Berdasarkan dalil-dalil, dapat disimpulkan, berjabat tangan dalam Islam pada dasarnya adalah perbuatan yang dianjurkan karena memiliki nilai ibadah dan mempererat ukhuwah. Namun, ketika melibatkan laki-laki dan perempuan yang bukan mahram, Islam mengedepankan prinsip kehati-hatian.
Larangan berjabat tangan dengan bukan mahram tidak bersifat mutlak, tetapi bertujuan mencegah syahwat terlarang dan fitnah, sebagaimana kaidah ushul fikih:
دَفْعُ الْمَفَاسِدِ مُقَدَّمٌ عَلَى جَلْبِ المصَالِحِ
“Menolak kemafsadatan didahulukan atas mengambil kemaslahatan.”

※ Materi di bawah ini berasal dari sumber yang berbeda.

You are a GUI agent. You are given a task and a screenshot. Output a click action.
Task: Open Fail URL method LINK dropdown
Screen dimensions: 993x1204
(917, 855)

Karena itu, dalam situasi berjabat tangan berpotensi menimbulkan fitnah atau syahwat, sebaiknya dihindari. Namun, dalam konteks tertentu, seperti dalam situasi yang terjamin tidak memicu fitnah, sebagian ulama memperbolehkan dengan syarat ketat. Wallahualam
(Erha Aprili Ramadhoni)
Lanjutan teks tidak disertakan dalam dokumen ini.